[SPARK-33043][ML] Handle spark.driver.maxResultSize=0 in RowMatrix heuristic computation #29925

srowen · 2020-10-01T19:10:22Z

What changes were proposed in this pull request?

RowMatrix contains a computation based on spark.driver.maxResultSize. However, when this value is set to 0, the computation fails (log of 0). The fix is simply to correctly handle this setting, which means unlimited result size, by using a tree depth of 1 in the RowMatrix method.

Why are the changes needed?

Simple bug fix to make several Spark ML functions which use RowMatrix run correctly in this case.

Does this PR introduce any user-facing change?

Not other than the bug fix of course.

How was this patch tested?

Existing RowMatrix tests plus a new test.

karenfeng · 2020-10-01T19:12:56Z

mllib/src/main/scala/org/apache/spark/mllib/linalg/distributed/RowMatrix.scala

    require(aggregatedObjectSizeInBytes > 0,
      "Cannot compute aggregate depth heuristic based on a zero-size object to aggregate")

    val maxDriverResultSizeInBytes = rows.conf.get[Long](MAX_RESULT_SIZE)
+    if (maxDriverResultSizeInBytes == 0) {
+      // Unlimited result size, so 1 is OK
+      return 1


Out of curiosity, why is this 1 given that the default argument for depth in rdd.treeAggregate is 2?

Good question - 2 could be OK too. I suspect that was chosen to line up with the default max result size. Higher depths are needed when the result size is smaller, so I figured when the result size is unlimited, the depth can be as low as possible, 1.

SparkQA · 2020-10-01T19:53:15Z

Kubernetes integration test starting
URL: https://amplab.cs.berkeley.edu/jenkins/job/SparkPullRequestBuilder-K8s/33930/

SparkQA · 2020-10-01T20:09:56Z

Kubernetes integration test status success
URL: https://amplab.cs.berkeley.edu/jenkins/job/SparkPullRequestBuilder-K8s/33930/

SparkQA · 2020-10-01T20:49:54Z

Test build #129315 has finished for PR 29925 at commit 0d15226.

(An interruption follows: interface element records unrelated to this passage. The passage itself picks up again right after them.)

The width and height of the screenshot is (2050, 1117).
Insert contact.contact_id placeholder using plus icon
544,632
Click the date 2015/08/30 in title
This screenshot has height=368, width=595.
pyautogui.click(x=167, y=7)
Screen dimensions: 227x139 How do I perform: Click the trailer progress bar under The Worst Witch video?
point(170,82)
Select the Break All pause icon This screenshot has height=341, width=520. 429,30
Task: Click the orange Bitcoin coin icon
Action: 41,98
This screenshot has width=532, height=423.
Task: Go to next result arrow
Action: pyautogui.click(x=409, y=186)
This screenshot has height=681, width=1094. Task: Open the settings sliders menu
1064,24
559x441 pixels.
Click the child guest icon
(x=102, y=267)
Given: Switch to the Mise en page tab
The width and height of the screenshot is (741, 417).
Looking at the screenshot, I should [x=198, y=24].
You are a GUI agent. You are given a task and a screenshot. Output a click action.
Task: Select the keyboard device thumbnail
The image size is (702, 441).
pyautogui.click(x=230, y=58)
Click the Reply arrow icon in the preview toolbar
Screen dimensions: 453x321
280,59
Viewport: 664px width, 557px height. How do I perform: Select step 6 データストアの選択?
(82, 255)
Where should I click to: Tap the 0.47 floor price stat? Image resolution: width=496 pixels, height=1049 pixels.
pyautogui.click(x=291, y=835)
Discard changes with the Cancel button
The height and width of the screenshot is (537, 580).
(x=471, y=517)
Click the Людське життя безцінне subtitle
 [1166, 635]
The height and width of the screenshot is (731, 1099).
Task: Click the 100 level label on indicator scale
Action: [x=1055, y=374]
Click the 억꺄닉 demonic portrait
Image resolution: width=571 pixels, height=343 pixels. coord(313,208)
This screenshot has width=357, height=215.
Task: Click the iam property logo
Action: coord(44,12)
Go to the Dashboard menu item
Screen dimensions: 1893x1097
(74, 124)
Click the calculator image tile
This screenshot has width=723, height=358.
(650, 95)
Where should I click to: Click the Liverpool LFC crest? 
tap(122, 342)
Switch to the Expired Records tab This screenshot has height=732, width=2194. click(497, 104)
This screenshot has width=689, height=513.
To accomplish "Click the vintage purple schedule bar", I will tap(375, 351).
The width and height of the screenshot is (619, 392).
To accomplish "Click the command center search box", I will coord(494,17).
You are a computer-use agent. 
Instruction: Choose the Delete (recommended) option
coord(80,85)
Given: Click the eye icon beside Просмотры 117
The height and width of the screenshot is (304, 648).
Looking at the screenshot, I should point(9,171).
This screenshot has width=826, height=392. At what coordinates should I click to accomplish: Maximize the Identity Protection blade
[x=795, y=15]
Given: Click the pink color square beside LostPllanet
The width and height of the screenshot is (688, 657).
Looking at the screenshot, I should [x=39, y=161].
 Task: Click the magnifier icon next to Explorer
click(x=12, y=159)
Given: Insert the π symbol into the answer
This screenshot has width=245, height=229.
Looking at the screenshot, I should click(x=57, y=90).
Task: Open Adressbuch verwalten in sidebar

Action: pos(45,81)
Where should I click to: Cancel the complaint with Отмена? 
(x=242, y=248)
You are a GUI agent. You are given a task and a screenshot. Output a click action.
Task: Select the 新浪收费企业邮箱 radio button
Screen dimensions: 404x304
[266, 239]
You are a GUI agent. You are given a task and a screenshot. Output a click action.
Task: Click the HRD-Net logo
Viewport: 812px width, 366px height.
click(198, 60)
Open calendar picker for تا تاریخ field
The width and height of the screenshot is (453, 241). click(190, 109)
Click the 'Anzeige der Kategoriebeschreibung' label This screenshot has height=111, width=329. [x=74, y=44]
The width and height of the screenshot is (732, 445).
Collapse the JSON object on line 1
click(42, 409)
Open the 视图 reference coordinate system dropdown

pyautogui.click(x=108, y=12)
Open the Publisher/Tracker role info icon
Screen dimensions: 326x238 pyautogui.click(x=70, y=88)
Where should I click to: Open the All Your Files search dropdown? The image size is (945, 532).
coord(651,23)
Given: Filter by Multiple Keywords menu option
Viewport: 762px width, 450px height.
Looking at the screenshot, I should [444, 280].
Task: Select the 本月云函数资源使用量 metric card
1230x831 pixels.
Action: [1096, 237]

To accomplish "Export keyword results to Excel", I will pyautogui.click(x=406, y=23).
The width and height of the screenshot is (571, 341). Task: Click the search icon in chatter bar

This patch passes all tests.
This patch merges cleanly.
This patch adds no public classes.

mllib/src/main/scala/org/apache/spark/mllib/linalg/distributed/RowMatrix.scala

mllib/src/test/scala/org/apache/spark/mllib/linalg/distributed/RowMatrixSuite.scala

SparkQA · 2020-10-02T13:54:36Z

Kubernetes integration test starting
URL: https://amplab.cs.berkeley.edu/jenkins/job/SparkPullRequestBuilder-K8s/33958/

SparkQA · 2020-10-02T14:13:28Z

Kubernetes integration test status success
URL: https://amplab.cs.berkeley.edu/jenkins/job/SparkPullRequestBuilder-K8s/33958/

SparkQA · 2020-10-02T14:29:46Z

Test build #129348 has finished for PR 29925 at commit 2274f52.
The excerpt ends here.